どうしようもできない運命(さだめ)だとしても
寂しさや、悲しみ、苦しさで
埋め尽くされる瞬間があっても

それでも、『今』
満たされていることも、幸せなことも
嘘じゃないんだと。


いつか、ひもろぎさんが
あたしに言ってくれた言葉。


気付いたひもろぎさんは、目を見開いた。



「……すず。」

「…ひもろぎさんから、言葉を貰う前
あたし、先の事、何度も何度も考えたよ。
それでも、出た答えは変わらなかったよ。

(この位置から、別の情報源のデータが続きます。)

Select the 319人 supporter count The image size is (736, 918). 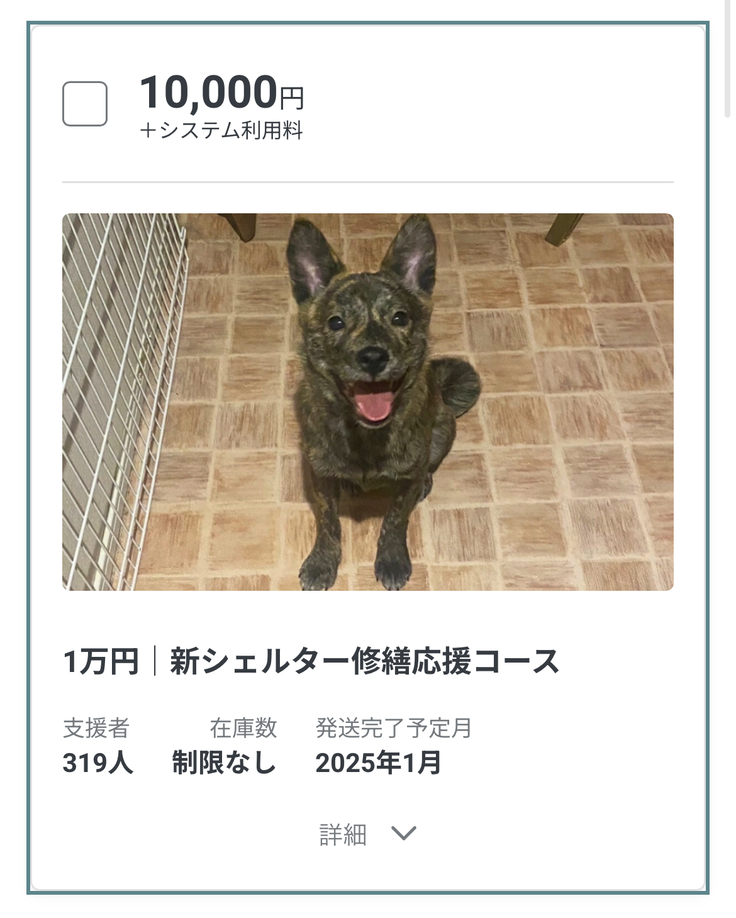point(97,762)
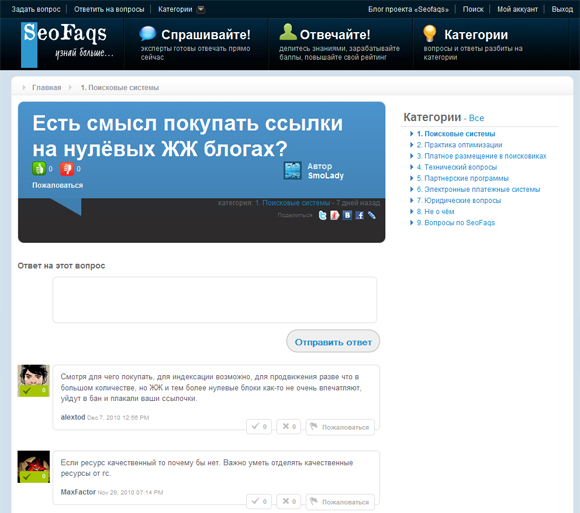Upvote alextod's answer with the checkmark
Viewport: 580px width, 513px height.
(x=259, y=426)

」



これから、一緒にいることで


傷付けるかもしれない。

苦しませるかもしれない。


自分の事も、ひもろぎさんの事も。


考えていて、もう苦しくなった。

悲しくなった。


切なさで胸が張り裂けそうになった。


それでも


だから、ひもろぎさんとはもう会わないって
会うのは止めようって、結論にはならなかった。


どれだけ悩んでも、迷っても



「それでも、ひもろぎさんと一緒にいたい。」



たどり着く答えは、いつも同じ。



ひもろぎさんから、『離れる』なんて選択肢は
最初から、なかった。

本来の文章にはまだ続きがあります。